Stored data entries
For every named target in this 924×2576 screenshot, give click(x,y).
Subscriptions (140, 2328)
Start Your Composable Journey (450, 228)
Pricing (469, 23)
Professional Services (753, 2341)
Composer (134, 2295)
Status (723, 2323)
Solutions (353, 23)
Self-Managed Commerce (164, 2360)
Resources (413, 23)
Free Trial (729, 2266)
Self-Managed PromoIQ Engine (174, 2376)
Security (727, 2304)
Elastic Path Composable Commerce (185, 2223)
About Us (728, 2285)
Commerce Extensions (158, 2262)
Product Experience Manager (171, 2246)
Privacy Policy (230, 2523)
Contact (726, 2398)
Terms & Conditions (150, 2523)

*What to do*: Reproduce the entries exactly as they appear.

*Answer section*:
For every named target in this 924×2576 screenshot, give click(x,y).
Subscriptions (140, 2328)
Start Your Composable Journey (450, 228)
Pricing (469, 23)
Professional Services (753, 2341)
Composer (134, 2295)
Status (723, 2323)
Solutions (353, 23)
Self-Managed Commerce (164, 2360)
Resources (413, 23)
Free Trial (729, 2266)
Self-Managed PromoIQ Engine (174, 2376)
Security (727, 2304)
Elastic Path Composable Commerce (185, 2223)
About Us (728, 2285)
Commerce Extensions (158, 2262)
Product Experience Manager (171, 2246)
Privacy Policy (230, 2523)
Contact (726, 2398)
Terms & Conditions (150, 2523)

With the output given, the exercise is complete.